> _EXERCISE DIRECTIONS_: Please return exactly the lines from the top of the data through the line that contains "1163x769 pixels.", and skip all pictures.

----- DATA SUPPLIED -----

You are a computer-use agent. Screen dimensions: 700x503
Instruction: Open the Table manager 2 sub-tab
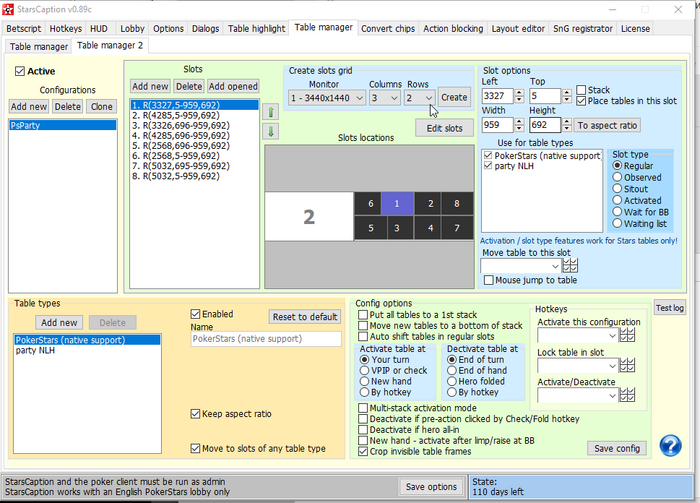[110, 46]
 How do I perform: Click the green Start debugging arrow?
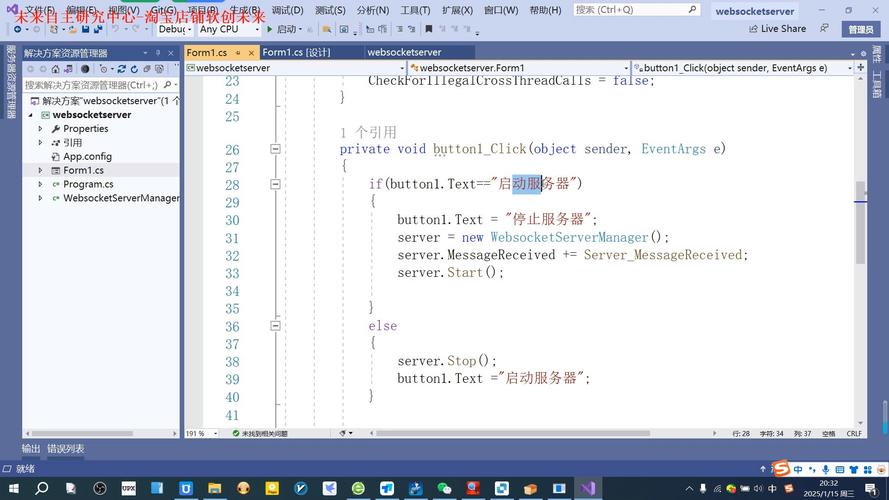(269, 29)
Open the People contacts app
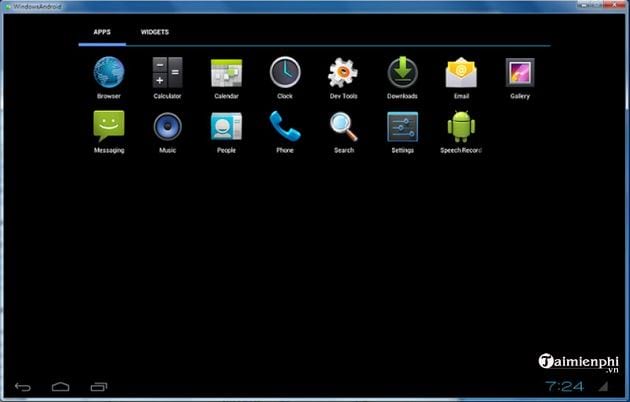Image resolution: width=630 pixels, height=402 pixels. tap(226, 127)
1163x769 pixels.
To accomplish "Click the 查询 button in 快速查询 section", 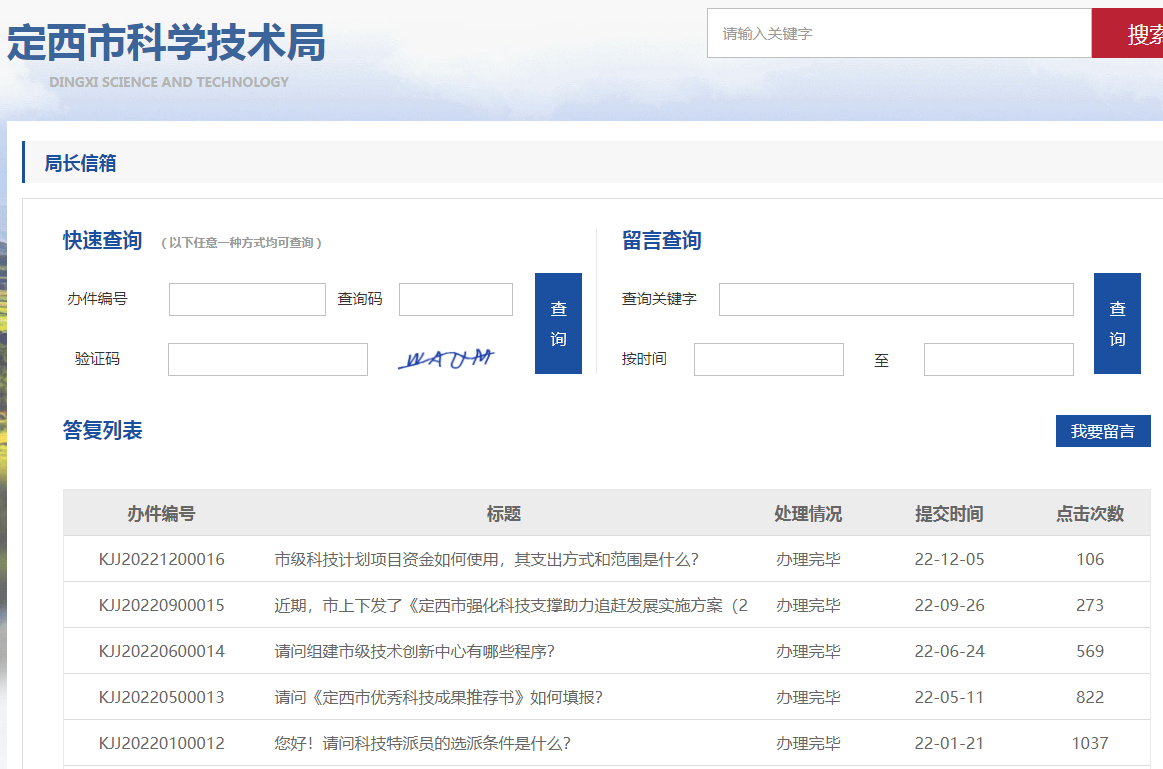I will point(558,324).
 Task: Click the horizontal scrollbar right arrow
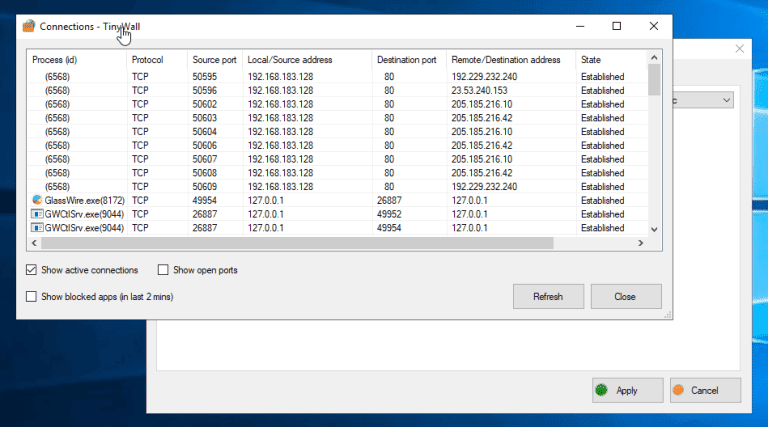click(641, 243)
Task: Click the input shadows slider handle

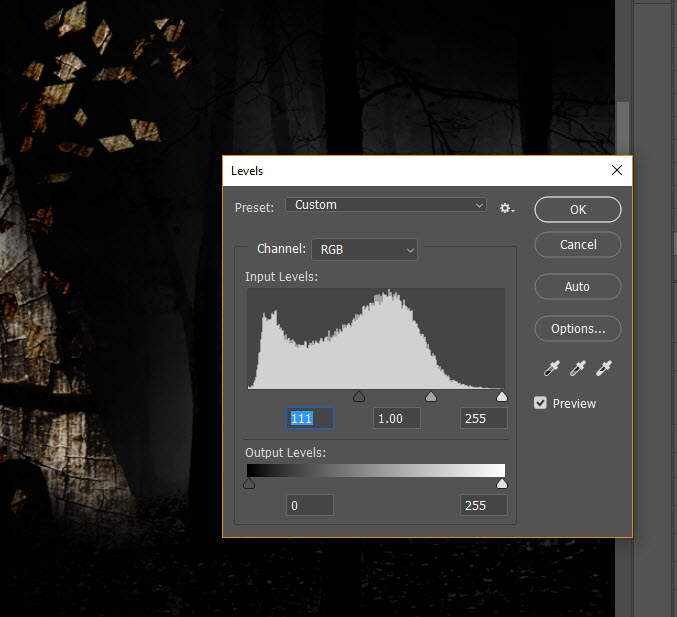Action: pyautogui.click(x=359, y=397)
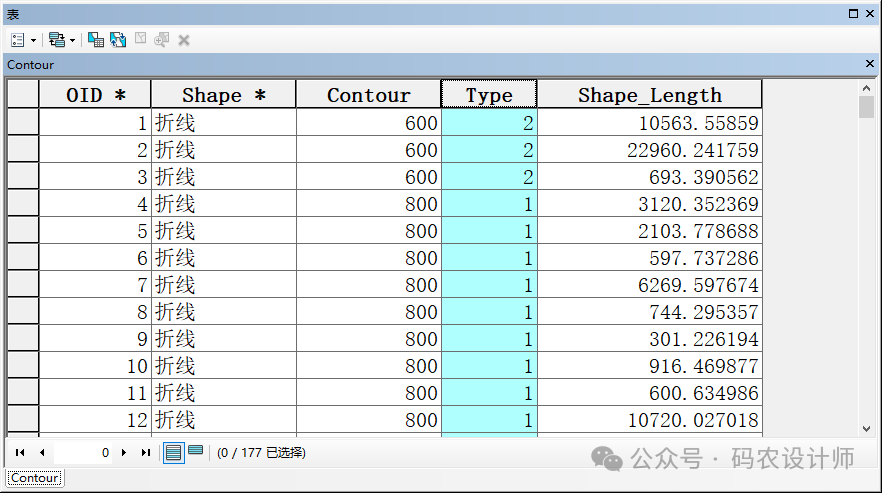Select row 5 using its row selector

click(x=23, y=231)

-----

> _SOLUTION TO THIS TASK_:
You are a computer-use agent. Screen dimensions: 700x503
Instruction: Open the Table manager 2 sub-tab
[110, 46]
 How do I perform: Click the green Start debugging arrow?
(269, 29)
Open the People contacts app
Image resolution: width=630 pixels, height=402 pixels. tap(226, 127)
1163x769 pixels.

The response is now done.